Le « sommet social » s’inscrit dans la grande tradition française

Le sommet social a fait plus de bruit que de bien. Il fallait s’y attendre et sans forcer son talent Jacques Garello l’avait annoncé dans son éditorial de la semaine dernière. Les problèmes qui fâchent, comme la TVA sociale, ont été renvoyés à une prochaine audience ou à un prochain discours. Peut-être les Parlementaires en auront-ils la primeur : nouvelles mœurs ? 
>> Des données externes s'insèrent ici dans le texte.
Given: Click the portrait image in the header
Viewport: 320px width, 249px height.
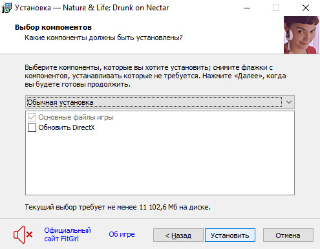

Il a été facile en revanche de trouver un quasi-consensus sur la rallonge budgétaire de 430 millions que l’Etat va mettre à la disposition des chômeurs. Jean Claude Mailly lui-même a dit sa satisfaction pour l’aide apportée à Pole emploi sous forme du recrutement de 1.000 personnes en CDD, tout en regrettant que l’on ne soit pas allé plus loin. Le financement de la formation des chômeurs de longue durée a rapproché les points de vue du Medef et des syndicats. De même l’exonération de charges sociales pour les Très Petites Entreprises qui emploieraient des jeunes. Enfin l’Etat va participer au financement du chômage partiel, qui jouit désormais d’une faveur importée d’Allemagne.

Ces diverses mesures ne sont pas critiquables en soi. Mais elles participent de ce que l’on appelle le « traitement social » du chômage. Aider les chômeurs ce n’est pas lutter contre le chômage. On soigne les manifestations du mal, on n’attaque pas ses racines. Cette méthode a été initiée par le gouvernement Mauroy en 1981 ; et voici trente ans que les gouvernants successifs y sont fidèles. Ils refusent le traitement économique du chômage, qui consisterait à supprimer les germes du chômage français : manque de fluidité du marché du travail du fait d’un droit social aberrant, obstacles de toutes sortes à la mobilité professionnelle (logement, école, santé), coût du travail artificiellement gonflé par une Sécurité Sociale ruineuse et inefficace, SMIC et indemnités de chômage trop élevés.

Il est vrai que l’on a entendu, à propos de la compétitivité, quelques allusions à la flexibilité et au financement de la protection sociale. Y aurait-il eu quelque lueur de lucidité dans l’esprit de certains des participants ? Ce serait le vrai miracle de ce sommet.